It was a lot of dumpster diving and a lot of figuring out how do we first apply the AI identification to be able to say this is an aluminum can, this is a plastic water bottle, specifically what polymer of plastic is it? Then putting it together with robots. We started with a side-to-side robotic entry robot and made many modifications from there, and now we use a delta-style robot, it can move in many different directions with quite a lot of speed and quite a lot of force.

Where we are today, fast forward from 2014 to 2022, we have over 250 robots installed and being used across the world. Our primary customers are located in North America. We’re based out of Colorado, so North America is our primary market. Also different countries across Europe and Asia Pacific. We apply this technology in a few different vertical markets for recycling.

The primary market is your material recovery facilities for single stream recyclables. That’s what we throw in our blue bins. Another one is the organics industry, specifically pulling out contaminants from organic streams so that that can go and get composted correctly. Then the third is construction and demolition, because everything becomes end-of-life at some point. We also do apply our technology in electronic scrap recycling as well.

Jeff: Very cool. I think sometimes it’s rare to find a really interesting company that also has such a strong mission around sustainability. When you see organizations that are actually for profit, and can sometimes even move faster than maybe a nonprofit would, I think it sounds like a great company to be part of.

Amanda: It’s fantastic, full of very passionate people who care both about the technology and also about making a positive impact on the world with that technology.

Jeff: I love it. I heard you mentioned the mission, what was the mission of AMP?

Amanda: We envision a world without waste, and we use technology to enable that.

Jeff: Nice, let’s dive into that. First, let’s talk about today. Tell us more about the problem with garbage today.

Amanda: Big problem. I mean, those numbers you threw out at the intro are absolutely the right magnitudes. Breaking that down on an individual level, in the US, according to 2019 EPA study, we generate 5 pounds of waste per person per day. I’m going to let that one soak in for a second. 5 pounds of waste per person per day. It’s just one of those things that’s all of our problems to solve. It really sets the stage for how much this will continue to grow as population grows.

Also, as just material packaging continues to be something that is waste. For some context, historically, in the ’70s, we were at about 2.4 pounds of waste per person per day, so you can see an increase over time. That trend is expected to continue as well as population increase. We’ve got to figure something out.

More than just the feel-good sustainability piece of it, these are materials, these are commodities, and so there is a part of global supply chain over the last two years, I think we’ve all gotten a crash course on it. This is really a part of a circular economy. These are commodity items, they have inherent value to them. If they’re just ending up in a landfill, they’re not doing anyone any good as far as the value of the material, and now you’re adding the environmental impact of it, and it’s just two negatives.

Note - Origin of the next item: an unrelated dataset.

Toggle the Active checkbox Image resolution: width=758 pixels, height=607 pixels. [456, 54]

Jeff: It’s insane. Basically, I’d be carrying around every week, 35 pounds if I would put that on my back, of garbage. That’s the average garbage per person.

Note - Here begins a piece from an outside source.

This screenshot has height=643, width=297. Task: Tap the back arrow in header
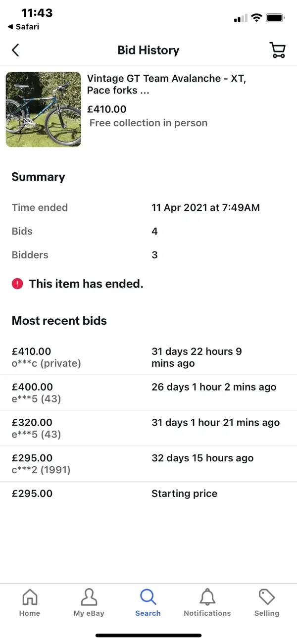pos(15,50)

Amanda: That’s just waste at end of life. I mean, 35 pounds is my week-long backpacking weight.

Jeff: Tell us more about the recycling industry, having commodities that there’s an economy attached to this, tell us more about how this works.

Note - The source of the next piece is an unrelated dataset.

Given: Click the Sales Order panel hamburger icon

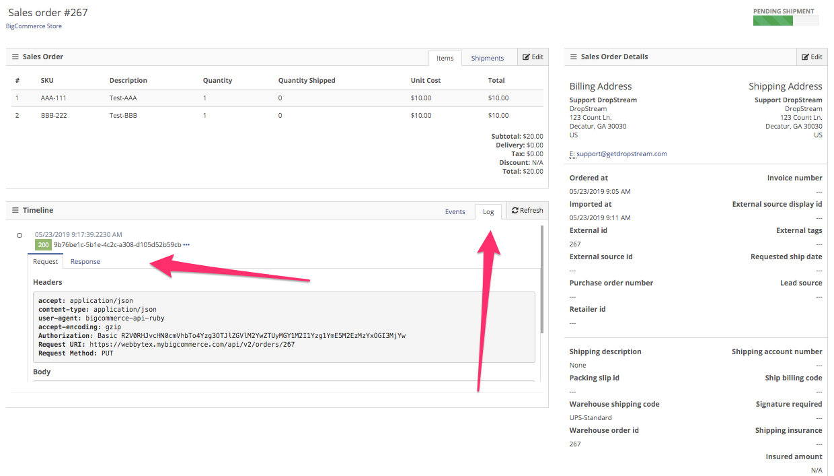Looking at the screenshot, I should click(15, 57).
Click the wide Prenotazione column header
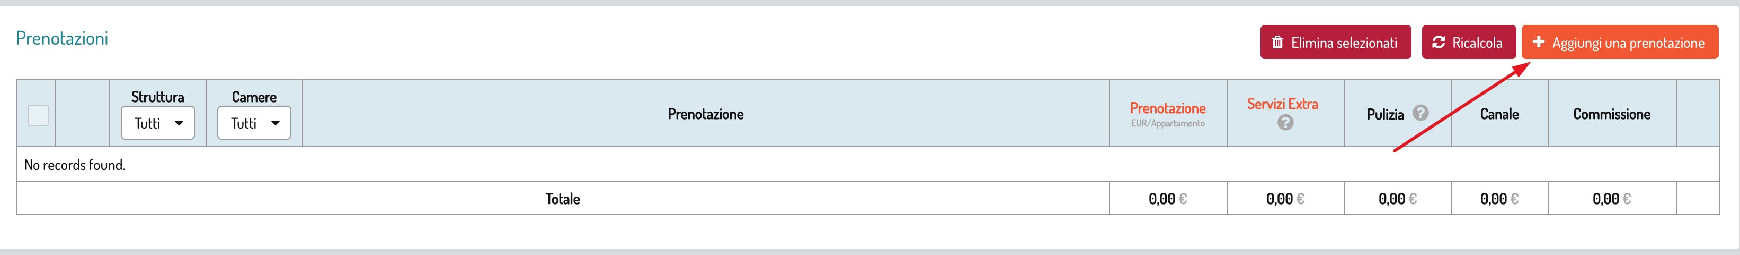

Amanda: For sure. Let’s take an example, I have a wonderful prop here, of a plastic water bottle. This is something that we use, we enjoy the benefits of it as a consumer because it is lightweight, saves some emissions from transportation. There’s good things to plastic, I don’t want to just say plastic is terrible, plastic is just not easily recovered. We use a product, we’re done with the product, we as consumers really enjoy the convenience of now just tossing it out. When you toss it into your blue bin and it gets picked up, it goes to a Material Recovery Facility, or a MRF.

At that point, it goes through a series of sorts, these are really large buildings. It’ll usually go through first a pre-sort, where people are pulling off stuff that’s not supposed to be in there. There’s a term we like to use in the industry called “wish-cycling,” people wish it was recyclable, so they throw it in there. It’s not, please don’t, but it actually really messes the systems up, and costs a lot to take that out. First is pre-sort, pulling out the stuff that is going to mess up the machinery.

Next is typically a cardboard screen, it’s called OCC, it stands for Old Corrugated Cardboard, and this is the cardboard that now gets popped down and turned into new cardboard. Your big pieces are going off the top of this just mechanical rotating screen, and that’s also where you get 2D, meaning paper, and 3D, meaning containers, separation. Then you’ll go through a series of sorts for each of those, for 2D and for 3D, to separate out into different commodity types.

Within your paper stream, you’re looking for things like sorted off as white paper, super high value can get turned back into paper really well. Newspaper, also valuable. For your containers you’re looking at things like your valuable plastics. The plastic number on your water bottle, or whatever the thing is, tells you the polymer type. Those get separated into polymers or into blends, depending on where they’re going for offtake. Your metals, so your aluminum cans, which are UBC, Used Beverage Cans, those get separated out. 

What you’re really doing is trying to sort out everything into the commodity where it has an offtake. This is where recycling starts to get a little tricky for us as consumers. What your offtake is and how recyclable something is is directly related to where you’re located and what the offtake in your community is. If you’ve got a Trex decking who can take your LDPE, your low density polyethylene, your thin films and your plastic bags, cool. Your community is going to want those. If you don’t, hey, that’s actually not recyclable in that community. This is why you get so many different things of, different instructions as consumers. Do you recycle this or not? It really depends on where you are. What is the recovery rate? Really depends on where you are.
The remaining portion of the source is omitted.